The Fog of Printing
January 4, 2013
High-quality, affordable inkjet printers made it possible for the first time for photographers to make beautiful, long-lasting color prints in their home or studio without the hassle and expense of setting up a wet darkroom. There is a pitfall in paradise, however, which can trip up unwary photographers who like to print their work. In the trade, the problem is called outgassing.
Like many photographers, I learned about this problem the hard way, when a client called me to complain about a peculiar fog that had developed on the inside of the glazing (the picture glass) that I had used on his matted-and-framed print. A little research revealed the source of the fog. All inkjet inks contain glycols, oily substances that help prevent nozzle clogs by causing the ink to dry more slowly. Slow drying is good when the ink is inside that expensive print head, but bad once the ink hits your paper. If you frame an inkjet print before the glycols have dried completely, they will continue to evaporate off the surface of the print and condense on the inside of the glazing. The problem is most pronounced near the darkest shadows because they have the greatest ink density. Unfortunately, there's no clear visual indication when the glycols have evaporated completely. You can only adopt a drying procedure that testing has shown will prevent outgassing.

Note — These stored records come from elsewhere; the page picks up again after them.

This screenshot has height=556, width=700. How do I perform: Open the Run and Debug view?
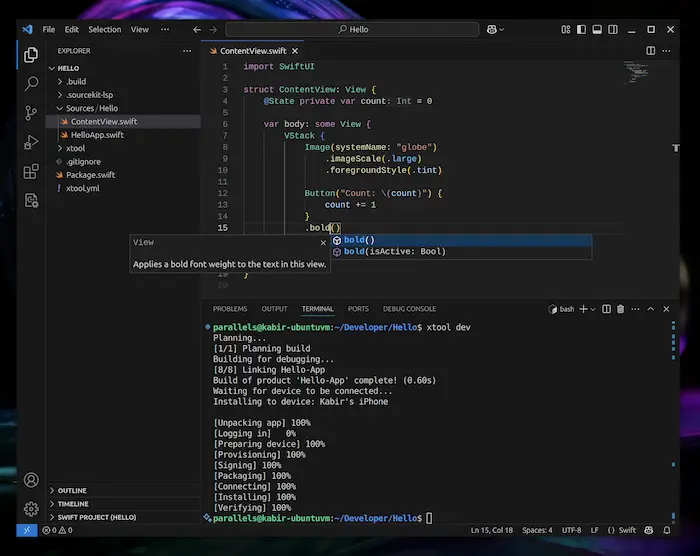point(31,142)
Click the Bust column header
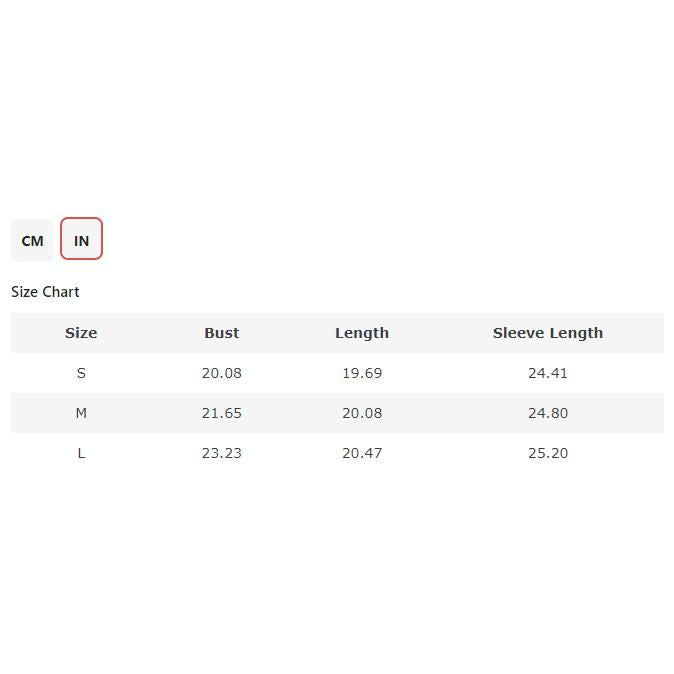Image resolution: width=674 pixels, height=674 pixels. coord(222,333)
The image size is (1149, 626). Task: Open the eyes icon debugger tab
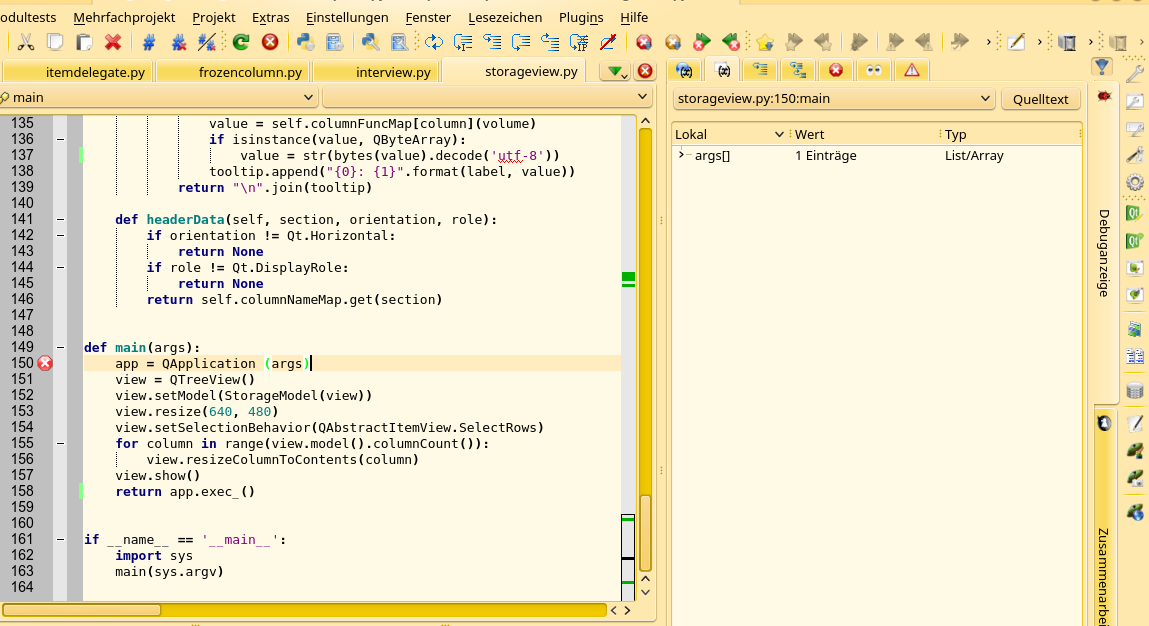coord(874,70)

Fortunately, outgassing doesn't ruin either the glazing or the print. However, it does require you to disassemble the framed print, clean the glass, allow the print to finish drying, then reassemble the framed print ‒ an enormous hassle, particularly for large prints.

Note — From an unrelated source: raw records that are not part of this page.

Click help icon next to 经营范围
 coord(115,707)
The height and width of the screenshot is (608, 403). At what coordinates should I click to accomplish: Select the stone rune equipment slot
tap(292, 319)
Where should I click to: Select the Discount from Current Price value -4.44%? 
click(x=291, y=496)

Resin-coated papers, also called RC or barrier-style papers, are more prone to this problem than "fine art" papers. RC papers contain an impermeable layer that prevents the ink from penetrating deeply into the paper. That helps produce brighter, glossier prints, according to Epson, but also increases the risk of outgassing. Fine-art papers lack this barrier layer. Residual gases can be absorbed into the paper, where they are is less likely to evaporate. According to my testing, however, claims that fine-art papers are completely immune to the problem are simply wrong.

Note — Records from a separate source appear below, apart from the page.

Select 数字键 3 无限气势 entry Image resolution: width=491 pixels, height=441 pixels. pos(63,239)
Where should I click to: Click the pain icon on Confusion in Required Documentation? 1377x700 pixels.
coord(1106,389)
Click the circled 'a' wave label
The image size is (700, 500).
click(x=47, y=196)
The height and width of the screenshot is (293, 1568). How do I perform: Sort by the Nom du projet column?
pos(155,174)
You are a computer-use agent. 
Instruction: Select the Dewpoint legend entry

Preventing the problem is obviously much better than placating unhappy clients and reframing prints. Epson claims that putting a sheet of plain paper in contact with the print for 24 hours should usually absorb all the glycols. If the plain paper is wavy after 24 hours, Epson goes on to say, change the paper, give the print another 24 hours, and it will be ready to frame. In my experience, however, this method of drying is unreliable. Here's my solution. As soon as possible after printing, I mount the print on foam core and place it uncovered in a south-facing window. There it sits for three days, more if the days are cloudy. The sun will warm the print perceptibly, which significantly accelerates the drying process. I've taken prints dried with this procedure, framed them, then baked the framed prints in direct sun for two days and found no outgassing. If I'm in a big hurry, I borrow my wife's hair dryer and blast the print with hot air for five to fifteen minutes. The exact time depends on the size of the print. The key here is gentle heat. Drying at room temperature takes far longer than drying in the sun.
My testing has shown that putting a print made with Epson Ultrachrome K3 inks in the sun for three days won't fade it. In fact, I placed a test print in the sun over six months ago, and there's still no visible fading compared to a print kept in fluorescent room light, out of direct sun.
I certainly haven't tested every possible combination of paper and ink on the market, nor do all of my readers live in Boulder, Colorado, with its abundant sunshine. You should do your own testing with your printer and your favorite paper to determine a procedure that reliably prevents outgassing.